START Entries shown
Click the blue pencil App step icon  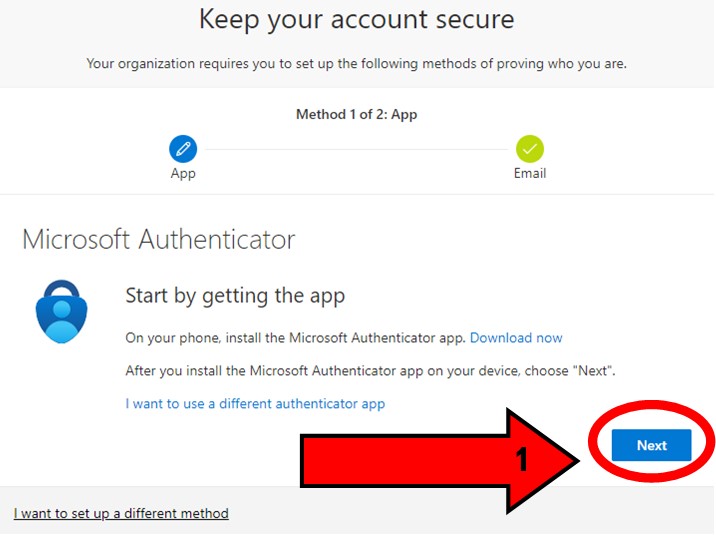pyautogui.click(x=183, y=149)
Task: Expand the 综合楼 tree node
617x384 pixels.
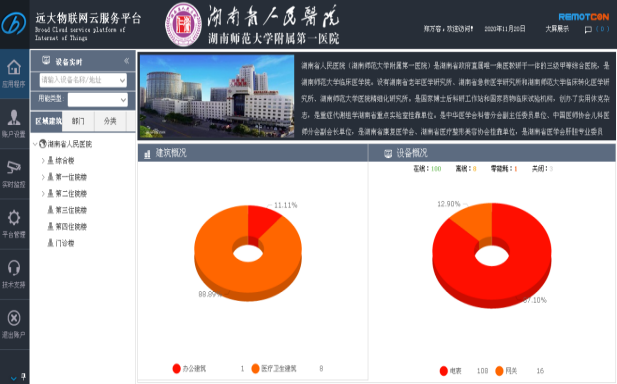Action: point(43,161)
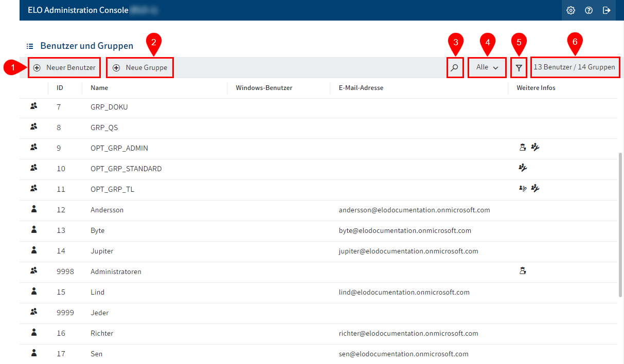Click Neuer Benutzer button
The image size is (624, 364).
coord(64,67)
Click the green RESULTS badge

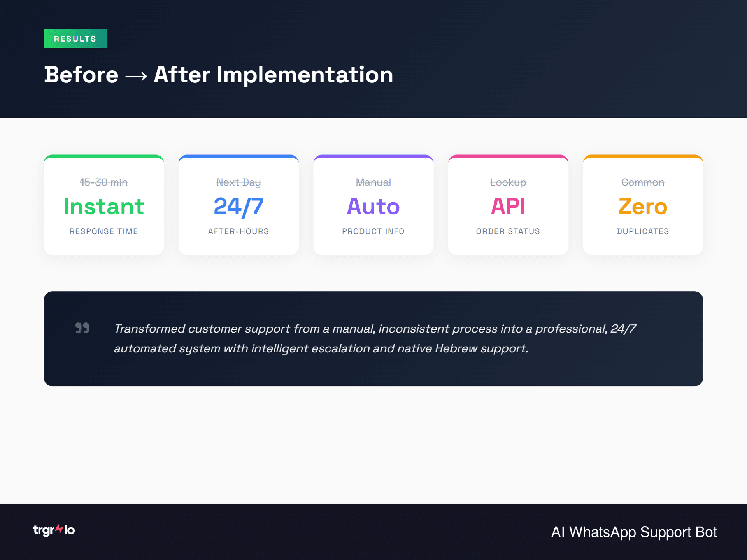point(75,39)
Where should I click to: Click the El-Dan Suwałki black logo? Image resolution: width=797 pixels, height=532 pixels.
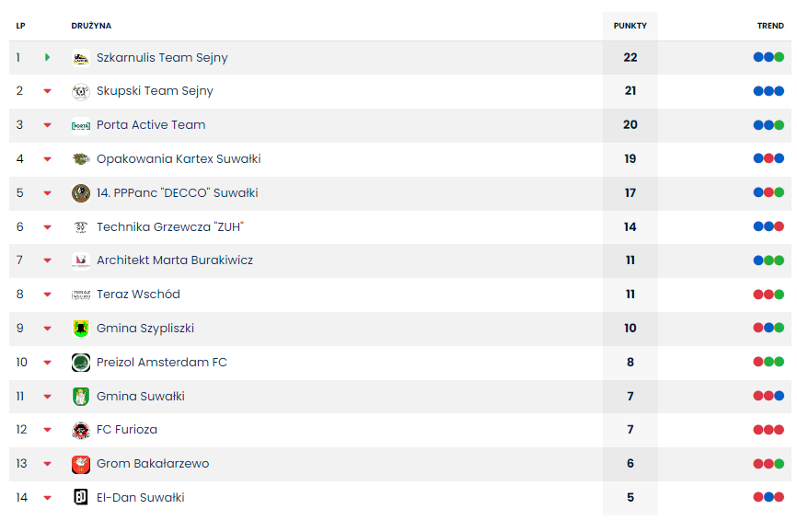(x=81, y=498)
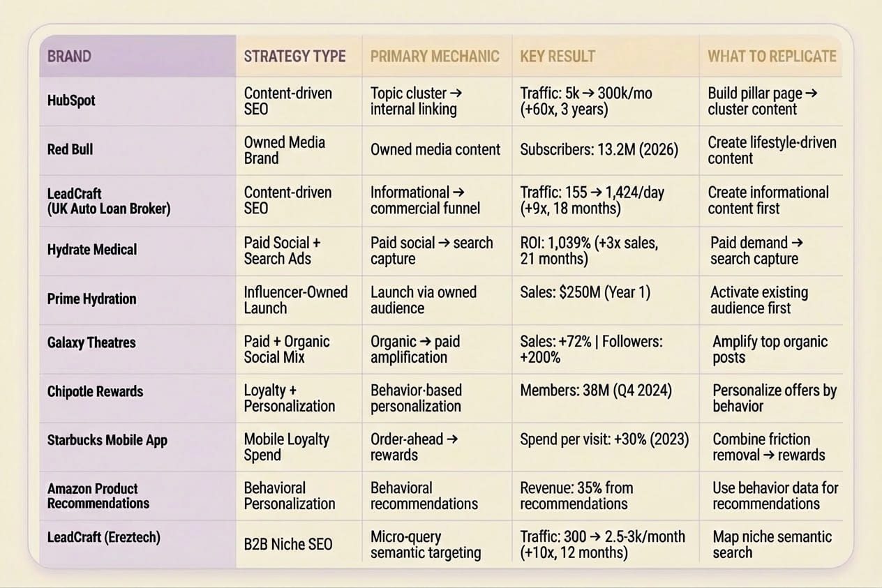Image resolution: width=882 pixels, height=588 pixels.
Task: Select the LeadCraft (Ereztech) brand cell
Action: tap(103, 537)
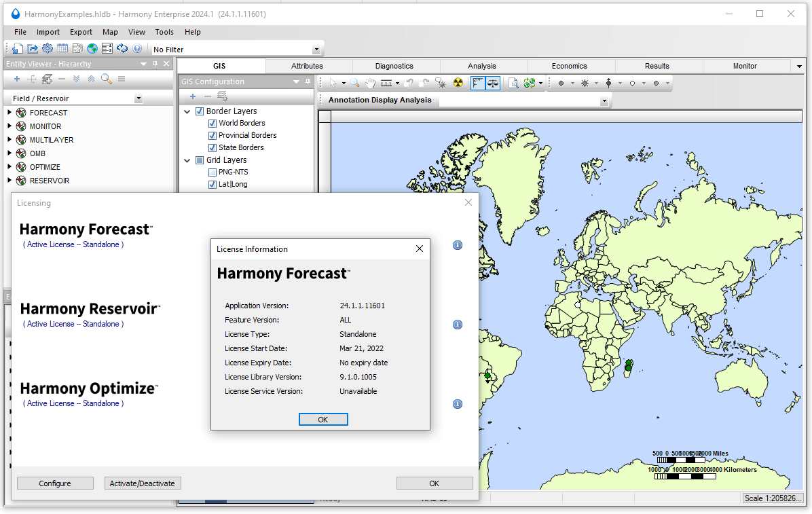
END Entries shown
| Exercise description |
What is needed is an exact copy of the lines from the one with "617x384 pixels." through the end of the data above, both included, minus any pictures.

| Output for this task |
617x384 pixels.
Action: point(43,161)
Click Neuer Benutzer button
The image size is (624, 364).
coord(64,67)
Click the green RESULTS badge

point(75,39)
Where should I click to: Click the El-Dan Suwałki black logo? Image resolution: width=797 pixels, height=532 pixels.
(x=81, y=498)
Image resolution: width=882 pixels, height=588 pixels.
Task: Select the LeadCraft (Ereztech) brand cell
Action: tap(103, 537)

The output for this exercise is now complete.